DEL Screen Artifacts: How to Find and Avoid Them


As experts in the DNA-encoded chemical library (DEL) field with over twelve years of experience in screening DELs, X-Chem has extensive insight into common DEL artifacts, and we are well-versed in techniques for identifying false positives. This allows us to focus on prioritizing DEL compounds for synthesis that have the highest likelihood of becoming confirmed hits.  

Here, we provide a summary of several artifacts that can show up in a DEL screen and describe how to avoid them: 

  • Promiscuous binders: Compounds that bind non-specifically to protein targets (for example, to denatured proteins or their affinity tags) are easily identified in our DEL screen outputs. We achieve this by automatically compiling and storing information for the enrichment of every building block and building block combination — for every target they have ever been screened against. The enriched compounds observed in our screen outputs come labeled with a promiscuity metric so that we can confidently filter out these undesirable compounds.  
  • Matrix binders: Matrix binders will show enrichments against both target and no-target control selections. The straightforward solution is to always have a no-target control selection condition for each type of matrix used. During the data analysis process, enriched compounds that bind in the no-target controls are automatically tagged, allowing them to be easily filtered.  
  • Monosynthon features: We generally define a monosynthon as an on-DNA chemical entity with (a) an enrichment signature that is driven by a single building block at one cycle of chemistry and (b) no co-enrichment of any other building blocks at any other cycles. Monosynthon features may be a result of binding to a specific DNA tag, failed reactions or a non-specific target or matrix-driven event. The testing of compounds designed from monosynthon features has confirmed that they are usually artifacts. During data analysis, we recommend filtering monosynthon features, as these are less likely to lead to productive binders. 
  • Truncates: Truncates — and monosynthon features from failed reactions, for that matter — are rarely observed at X-Chem. (This topic is further discussed in X-Chem’s May 11, 2021, blog entry.) Ninety-four percent of X-Chem licensed compounds are fully elaborated; in other words, they correspond exactly to the intended chemical scheme and the indicated enriched building blocks at all cycles of chemistry. X-Chem designs high-quality libraries without chemical ambiguity, and we validate every building block for high reaction yields before committing it to the DEL synthesis process. We do occasionally observe selection output signatures that correspond to possible truncates in 3-cycle libraries (for example, when we observe enriched features with one cycle that has many building blocks with weak structural similarity). In these cases, we may recommend the off-DNA synthesis of the full-length and truncated analogs. 
  • Weak structural similarity within clusters: Our general practice is to cluster the enriched compounds observed in DEL selection outputs into structurally similar clusters. After the full enumeration of structures, structural similarity and structure-enrichment relationships can occasionally be poor among the compounds in a cluster. Generally, we find that clusters with logical and consistent structure-enrichment relationships are more likely to lead to the successful confirmation of resynthesized hits, and we recommend prioritizing these. 

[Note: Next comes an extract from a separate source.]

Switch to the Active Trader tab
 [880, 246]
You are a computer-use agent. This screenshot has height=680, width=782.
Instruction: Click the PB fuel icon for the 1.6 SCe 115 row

Identifying compounds that exhibit these categories of artifacts is a capability that is built into our analysis process. This helps with synthesis prioritization and avoids wasting limited resources on the synthesis of false positives. We can also filter by applying physicochemical property constraints to support the discovery of drug-like or lead-like hits. At X-Chem, we take an extremely proactive approach to library design, and most members will necessarily have drug-like properties as a result. Consequently, we generally do not need to apply property filters unless especially stringent requirements are requested.  

In summary, paying close attention to these artifact categories helps us to prioritize compounds that have the highest chances of being successful. This is one of the many reasons for X-Chem’s high success rate of 80% in the identification of hits from individual DEL screens — including for difficult and even unprecedented targets.